The Writer’s Almanac
A daily program of poetry and history hosted by Garrison Keillor, suffused with his characteristic nostalgia and humor. Each day presents a pithy new poem and recalls birthdays of famous writers and artists, unusual holidays and resonant historical events. Rich food for a literary mind. Sign up to receive the Almanac each morning by email. The website archives past issues.

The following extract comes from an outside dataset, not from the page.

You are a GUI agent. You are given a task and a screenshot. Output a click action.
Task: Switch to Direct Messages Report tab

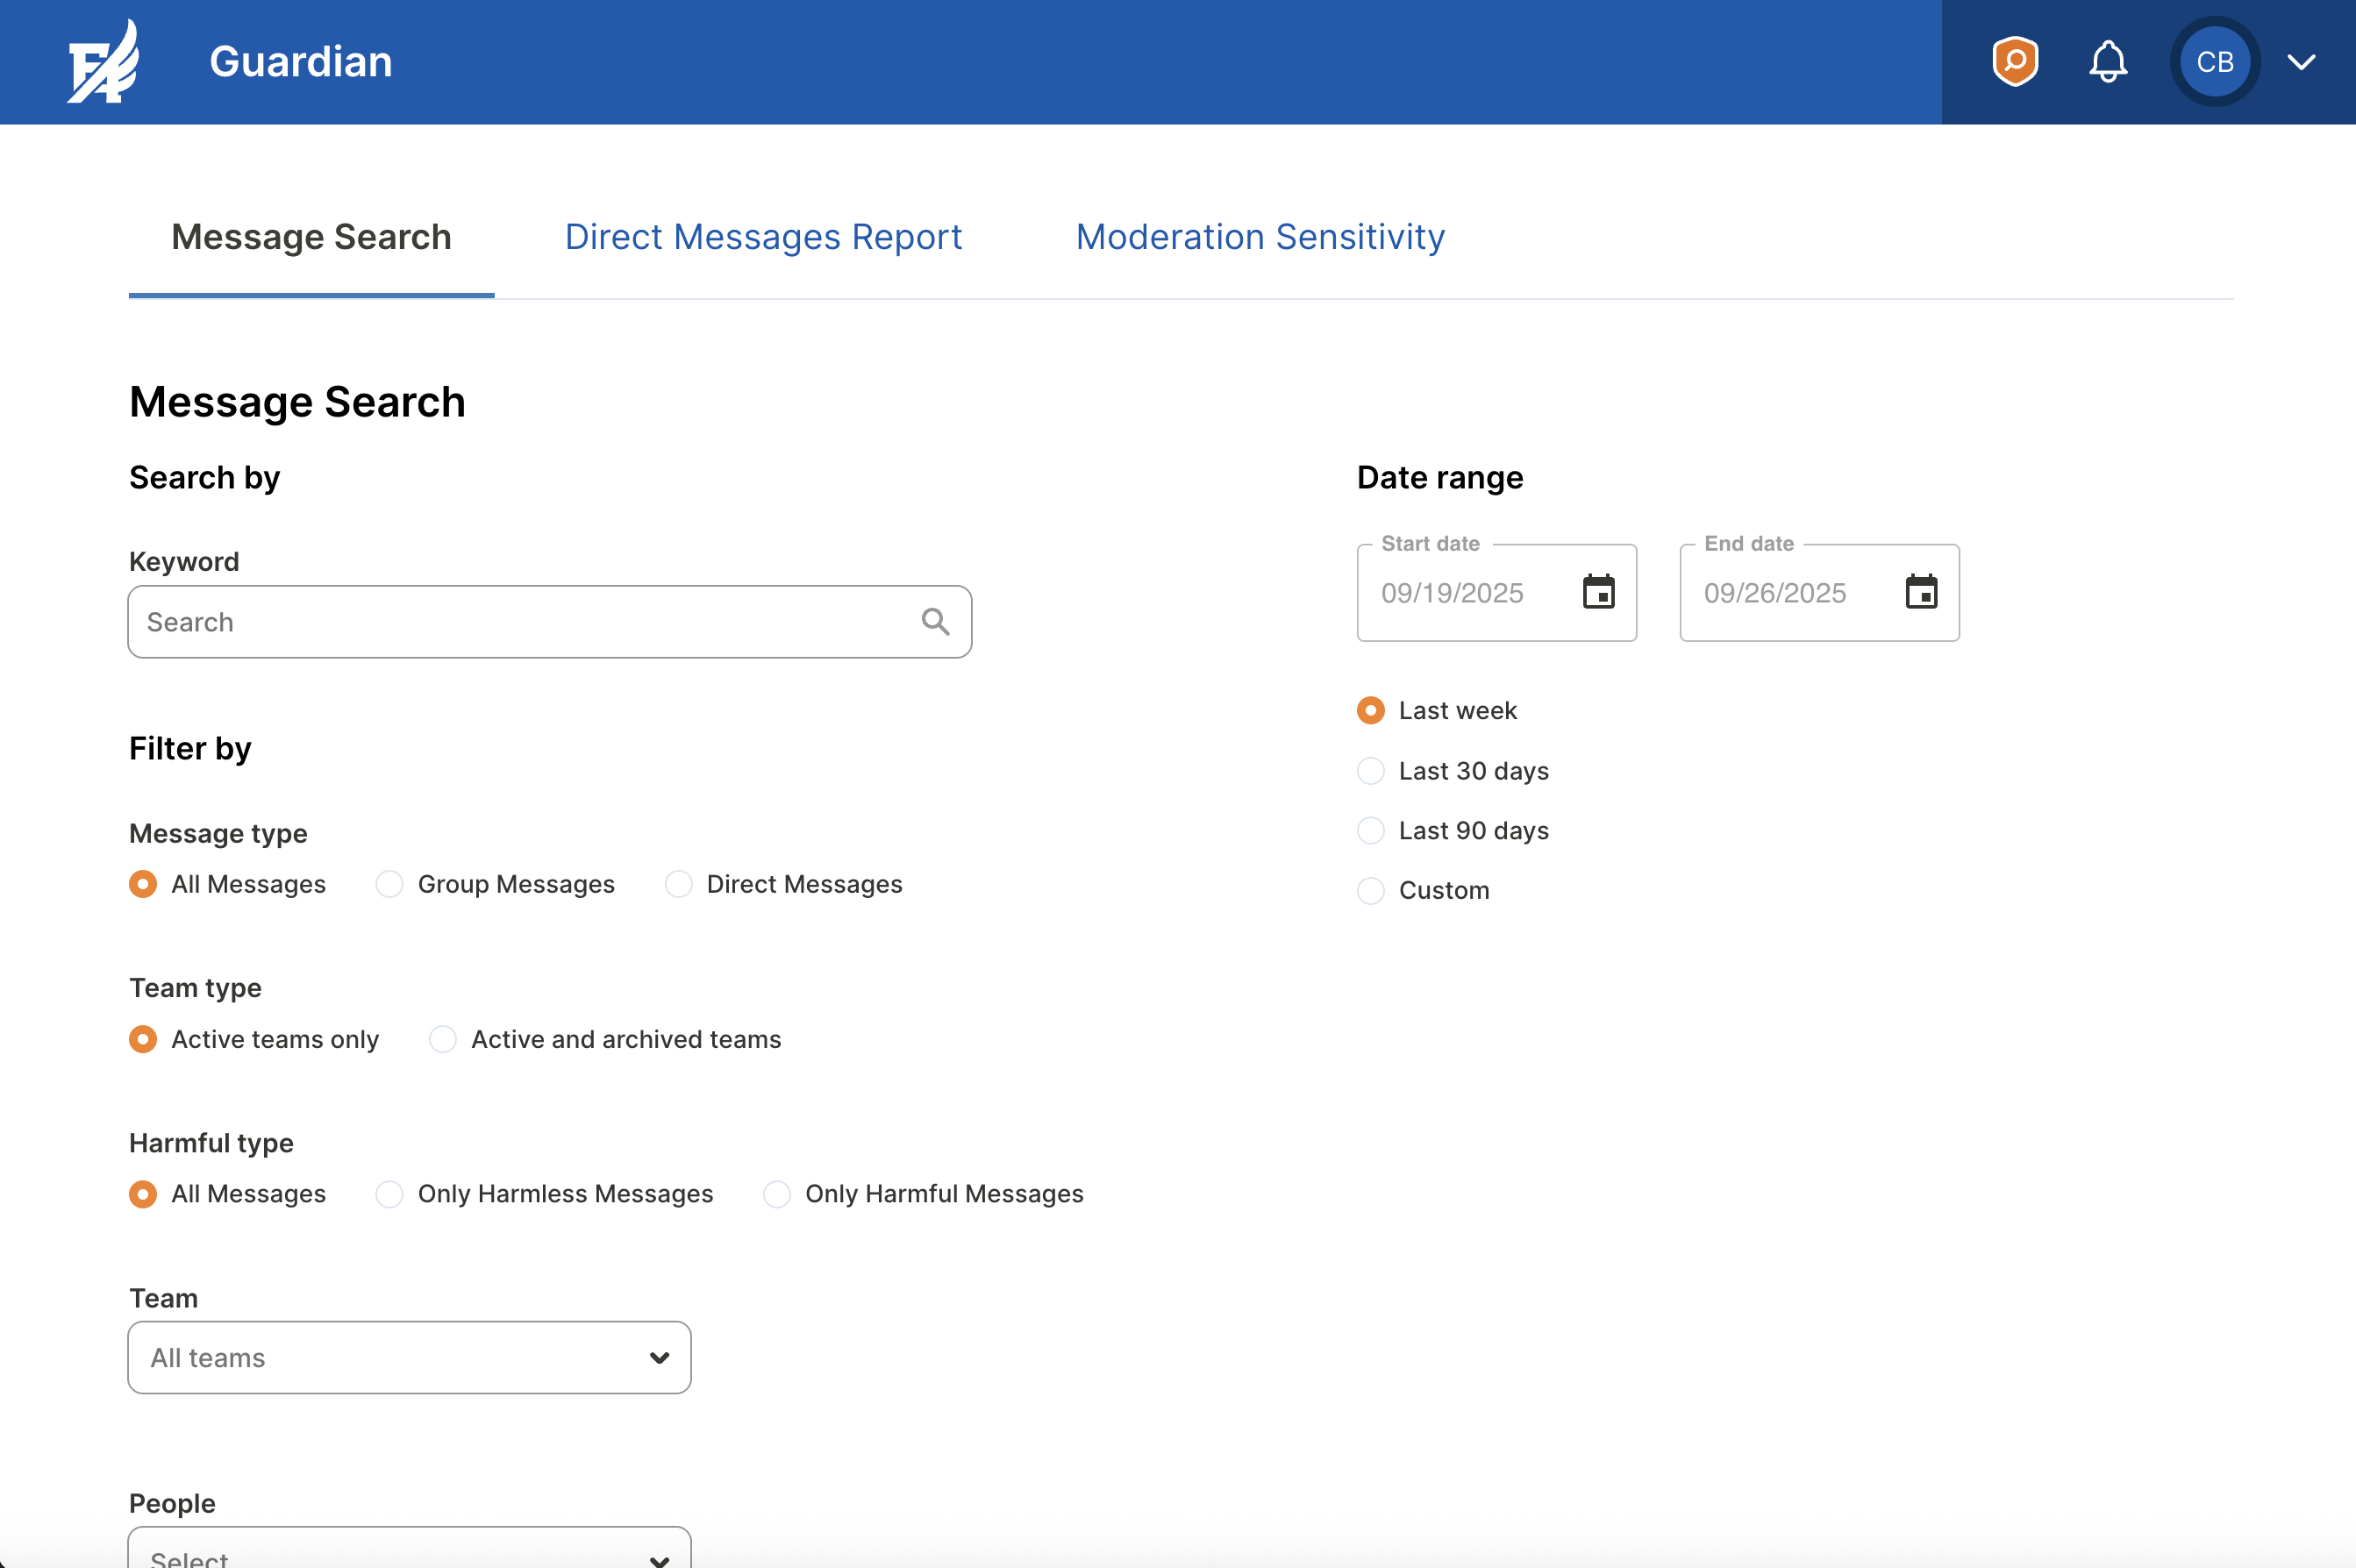coord(763,237)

The University of Texas at Austin - UT Library Online
This large page of links to etexts shows what a wealth of classic literature is available free online. Choose from thousands of works of prose, poetry, philosophy, religion and world literatures. Some resources are limited to UT Austin users, but many are open to the public. Notable resources include Project Gutenberg, Bartleby and Banned Books Online.
The Post Office Poems
This blog is an interactive, ongoing poetry project highlighting Fall City, Washington, and the Snoqualmie Valley, written by an anonymous author and posted weekly on the bulletin board at the Fall City Post Office.
The Poem Tree
This outstanding site reprints contemporary and traditional poetry, with an emphasis on formal (metered) verse. Essays like this one by Richard Moore show the punch that rhythm can put into a line. If you're a published poet, consider submitting your work to the site. See the FAQ for details.
The NUB: Indie Arts Hub
The NUB is an app for iPhone and Android smartphones that provides a stream of independent arts and culture content from across North America directly to readers 5 times per week. Each day, you will find in your phone a new column, poem, short story, interview, profile, book/zine review, comic or rant from one of North America's best independent arts and culture magazines. As of 2013, The NUB features content from Broken Pencil: The Magazine of Zine Culture and the Independent Arts; Geist Magazine; Subterrain Magazine; Matrix Magazine; and Taddle Creek Magazine.
The HyperTexts
Showcases the work of classic and contemporary poets, with an emphasis on traditional forms.
The Academy of American Poets
Site includes over 1,200 poems by 450 noteworthy poets, with an emphasis on American and 20th century poets. Search by poem, poet and text. Numerous audio selections. See also the Online Poetry Classroom sponsored by the Academy, with its suggested 100 Best Poems to Memorize.
Sporting Poems by Carol Ann Duffy and Others
In this July 2010 feature from The Guardian newspaper, UK Poet Laureate Carol Ann Duffy has collected sports poems from such well-known authors as Billy Collins, Wendy Cope, Lavinia Greenlaw, and Paul Muldoon.
Sonnet Central
An extensive archive of English-language sonnets with a discussion forum where poets can post their own work. Includes a selection of World War I poems by Wilfred Owen, Rupert Brooke and other contemporaries.